About this exercise:
Which lines of the records below contain the string "will"? Report each of them.

Saved data entries:
━━━━

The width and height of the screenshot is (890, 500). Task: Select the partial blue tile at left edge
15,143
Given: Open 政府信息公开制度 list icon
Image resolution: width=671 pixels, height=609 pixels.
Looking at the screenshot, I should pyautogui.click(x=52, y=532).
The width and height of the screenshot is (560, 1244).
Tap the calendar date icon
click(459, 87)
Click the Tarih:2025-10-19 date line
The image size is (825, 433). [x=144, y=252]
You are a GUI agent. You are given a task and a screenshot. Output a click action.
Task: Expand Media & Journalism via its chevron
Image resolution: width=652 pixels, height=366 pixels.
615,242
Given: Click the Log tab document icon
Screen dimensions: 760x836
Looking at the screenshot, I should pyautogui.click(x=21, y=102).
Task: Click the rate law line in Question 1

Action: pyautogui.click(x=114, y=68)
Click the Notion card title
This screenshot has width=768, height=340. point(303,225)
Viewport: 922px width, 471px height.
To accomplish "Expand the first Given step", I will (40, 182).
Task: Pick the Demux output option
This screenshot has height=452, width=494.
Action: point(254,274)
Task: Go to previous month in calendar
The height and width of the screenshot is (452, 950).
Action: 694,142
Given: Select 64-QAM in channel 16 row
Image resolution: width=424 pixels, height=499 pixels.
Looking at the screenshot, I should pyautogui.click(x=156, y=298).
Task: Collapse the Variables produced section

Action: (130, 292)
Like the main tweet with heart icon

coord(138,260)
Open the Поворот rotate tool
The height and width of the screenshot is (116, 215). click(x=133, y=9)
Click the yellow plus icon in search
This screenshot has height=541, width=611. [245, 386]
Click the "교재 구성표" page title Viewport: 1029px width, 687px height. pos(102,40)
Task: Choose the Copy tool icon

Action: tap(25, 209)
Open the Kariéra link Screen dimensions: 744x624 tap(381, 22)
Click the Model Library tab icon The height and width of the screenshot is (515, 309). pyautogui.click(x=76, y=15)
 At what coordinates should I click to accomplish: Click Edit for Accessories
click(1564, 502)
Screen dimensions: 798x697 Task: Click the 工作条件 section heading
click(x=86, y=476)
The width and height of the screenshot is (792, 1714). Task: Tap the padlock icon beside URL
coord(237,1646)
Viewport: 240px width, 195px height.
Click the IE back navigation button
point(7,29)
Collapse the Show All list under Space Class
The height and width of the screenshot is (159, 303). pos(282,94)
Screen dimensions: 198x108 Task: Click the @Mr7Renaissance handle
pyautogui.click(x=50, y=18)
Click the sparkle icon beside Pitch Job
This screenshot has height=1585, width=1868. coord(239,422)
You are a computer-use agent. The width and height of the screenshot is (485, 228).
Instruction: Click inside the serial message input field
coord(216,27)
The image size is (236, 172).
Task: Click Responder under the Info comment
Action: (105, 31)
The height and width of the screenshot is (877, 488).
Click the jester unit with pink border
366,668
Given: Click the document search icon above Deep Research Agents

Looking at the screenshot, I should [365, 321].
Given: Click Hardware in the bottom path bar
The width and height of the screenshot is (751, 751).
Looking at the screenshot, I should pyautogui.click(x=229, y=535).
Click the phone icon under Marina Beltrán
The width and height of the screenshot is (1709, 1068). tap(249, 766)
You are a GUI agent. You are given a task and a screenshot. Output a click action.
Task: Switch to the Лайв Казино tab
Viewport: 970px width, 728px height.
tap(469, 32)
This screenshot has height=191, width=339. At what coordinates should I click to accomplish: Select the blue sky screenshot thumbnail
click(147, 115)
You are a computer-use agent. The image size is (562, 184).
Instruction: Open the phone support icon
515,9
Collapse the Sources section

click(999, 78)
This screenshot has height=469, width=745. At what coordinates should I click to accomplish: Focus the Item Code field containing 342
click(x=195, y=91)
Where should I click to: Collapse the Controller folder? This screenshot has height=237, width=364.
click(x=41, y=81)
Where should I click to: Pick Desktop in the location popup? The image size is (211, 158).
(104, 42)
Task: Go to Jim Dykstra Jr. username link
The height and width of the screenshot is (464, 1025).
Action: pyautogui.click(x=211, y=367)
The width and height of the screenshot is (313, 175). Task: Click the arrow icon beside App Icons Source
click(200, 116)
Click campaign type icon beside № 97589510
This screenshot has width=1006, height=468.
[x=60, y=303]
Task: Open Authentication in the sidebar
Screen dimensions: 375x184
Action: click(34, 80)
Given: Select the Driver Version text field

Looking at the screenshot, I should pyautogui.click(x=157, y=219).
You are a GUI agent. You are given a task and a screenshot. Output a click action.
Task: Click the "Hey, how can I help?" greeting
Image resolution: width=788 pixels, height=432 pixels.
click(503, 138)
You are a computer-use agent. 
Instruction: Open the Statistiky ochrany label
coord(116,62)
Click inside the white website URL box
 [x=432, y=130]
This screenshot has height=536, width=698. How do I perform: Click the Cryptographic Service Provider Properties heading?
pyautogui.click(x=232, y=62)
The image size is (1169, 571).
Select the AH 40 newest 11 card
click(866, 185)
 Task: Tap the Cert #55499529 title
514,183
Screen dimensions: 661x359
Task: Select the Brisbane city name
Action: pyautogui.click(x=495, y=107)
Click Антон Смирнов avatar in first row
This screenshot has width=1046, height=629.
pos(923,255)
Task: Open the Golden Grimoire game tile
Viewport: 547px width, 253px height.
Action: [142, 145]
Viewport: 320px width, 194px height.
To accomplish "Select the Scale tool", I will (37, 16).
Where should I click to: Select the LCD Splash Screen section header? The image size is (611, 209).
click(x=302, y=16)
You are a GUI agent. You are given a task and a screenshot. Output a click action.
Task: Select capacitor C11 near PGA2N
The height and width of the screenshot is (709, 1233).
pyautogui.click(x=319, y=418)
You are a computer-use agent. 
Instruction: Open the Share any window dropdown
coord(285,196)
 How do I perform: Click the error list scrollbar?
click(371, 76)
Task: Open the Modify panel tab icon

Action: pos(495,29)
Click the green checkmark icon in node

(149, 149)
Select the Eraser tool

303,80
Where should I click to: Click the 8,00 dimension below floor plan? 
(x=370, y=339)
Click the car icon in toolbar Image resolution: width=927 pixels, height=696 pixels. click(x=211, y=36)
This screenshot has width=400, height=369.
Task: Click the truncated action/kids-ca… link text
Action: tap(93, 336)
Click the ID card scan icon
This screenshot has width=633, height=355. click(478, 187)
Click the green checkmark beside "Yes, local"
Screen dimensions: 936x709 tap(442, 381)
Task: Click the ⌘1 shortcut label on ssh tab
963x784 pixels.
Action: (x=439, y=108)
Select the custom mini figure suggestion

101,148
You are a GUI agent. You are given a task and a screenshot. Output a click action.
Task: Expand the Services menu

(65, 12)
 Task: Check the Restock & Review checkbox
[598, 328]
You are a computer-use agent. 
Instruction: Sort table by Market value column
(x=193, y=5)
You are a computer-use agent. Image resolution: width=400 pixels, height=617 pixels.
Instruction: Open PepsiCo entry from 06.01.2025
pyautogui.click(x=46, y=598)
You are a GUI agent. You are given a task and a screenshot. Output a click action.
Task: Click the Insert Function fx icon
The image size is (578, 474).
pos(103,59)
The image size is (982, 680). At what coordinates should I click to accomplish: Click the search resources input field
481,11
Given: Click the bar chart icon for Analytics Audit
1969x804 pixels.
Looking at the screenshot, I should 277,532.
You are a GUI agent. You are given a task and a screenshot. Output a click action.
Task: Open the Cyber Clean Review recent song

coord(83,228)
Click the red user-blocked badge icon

━━━━

Expected answer:
To accomplish "Expand the first Given step", I will (40, 182).
To accomplish "Select the Scale tool", I will (37, 16).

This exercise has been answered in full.